ORLANDO, FL. Inspectors visiting Mr. Snapper Gyros & Seafood at 104 S. Orange Blossom Trail on April 20 found food not cooked to required minimum temperatures, a violation that means customers may have eaten poultry or seafood still harboring live pathogens. The restaurant was not emergency-closed.
The April inspection turned up seven high-severity violations and one intermediate, a total that rivals the worst inspection in the facility's recorded history.
What Inspectors Found
The cooking temperature violation sits at the top of that list for a reason. Salmonella in poultry survives below 165 degrees Fahrenheit, and undercooking is among the leading documented causes of foodborne illness outbreaks in restaurant settings.
Inspectors also cited toxic chemicals stored or labeled improperly, meaning cleaning agents or other hazardous products were positioned in ways that could contaminate food or be mistaken for food-safe materials. That violation, alongside food contact surfaces that were not properly cleaned or sanitized, creates compounding risk: a surface that transfers bacteria and a chemical environment that is not safely controlled.
Handwashing facilities were found inadequate. Without functional handwashing infrastructure, employees cannot perform basic hygiene between tasks, regardless of intent.

§ **DATA BLOCK**:
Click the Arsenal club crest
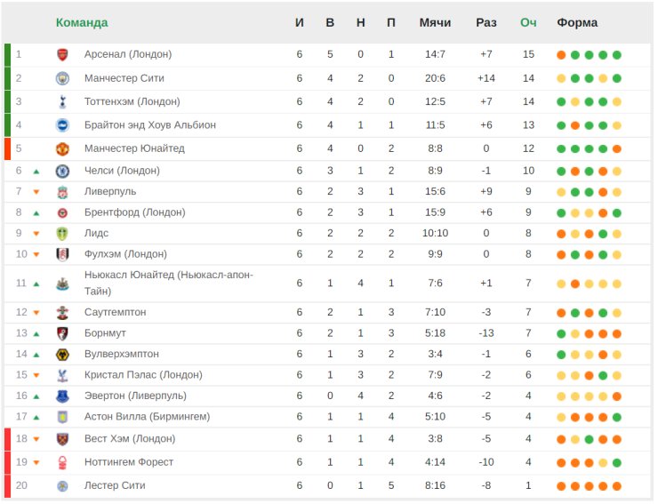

§ **TASK INSTRUCTIONS**:
A – Quote the restaurant inspection article, starting at the words "ORLANDO, FL. Inspectors" and stopping after "was not emergency-closed.".
B – Name each specific violation that the restaurant inspection article describes inspectors finding.
C – Carry on the restaurant inspection article from its last sentence.
The material has nothing to do with the restaurant inspection article.

§ **PER-TASK ANSWERS**:
A –
ORLANDO, FL. Inspectors visiting Mr. Snapper Gyros & Seafood at 104 S. Orange Blossom Trail on April 20 found food not cooked to required minimum temperatures, a violation that means customers may have eaten poultry or seafood still harboring live pathogens. The restaurant was not emergency-closed.

B –
- Food not cooked to required minimum temperatures
- Toxic chemicals stored or labeled improperly
- Food contact surfaces not properly cleaned or sanitized
- Inadequate handwashing facilities

C –
No allergen awareness was demonstrated by staff. That citation means employees could not reliably identify or communicate which menu items contain common allergens, a gap that puts customers with food allergies at direct risk. No consumer advisory for raw or undercooked foods was posted, leaving customers without the information they would need to make an informed choice about what they ordered.
The person in charge was either absent or not actively performing supervisory duties. That violation opened the door to all the others.
What These Violations Mean
The cooking temperature violation is not a paperwork problem. Poultry and seafood served below their required minimum internal temperatures can carry live Salmonella, Listeria, or Vibrio bacteria directly to the customer's plate. A restaurant that serves gyros and seafood, as this one does, handles precisely the proteins most associated with those pathogens.
The chemical storage violation compounds that risk in a different direction. Improperly labeled or stored toxic chemicals near food preparation areas create a pathway for acute poisoning, either through direct contamination of food or through a staff member reaching for the wrong container. That is not a theoretical risk; it is a documented cause of foodborne illness incidents.
The allergen awareness failure is acutely serious for the 32 million Americans living with food allergies. Staff who cannot identify allergens in menu items cannot warn a customer with a shellfish or wheat allergy before that customer orders. At a restaurant serving seafood and gyros, both shellfish and gluten are likely present across the menu.
The absence of a functioning person in charge ties all of it together. State inspection data consistently shows that facilities without active managerial oversight accumulate critical violations at roughly three times the rate of those with engaged management on the floor.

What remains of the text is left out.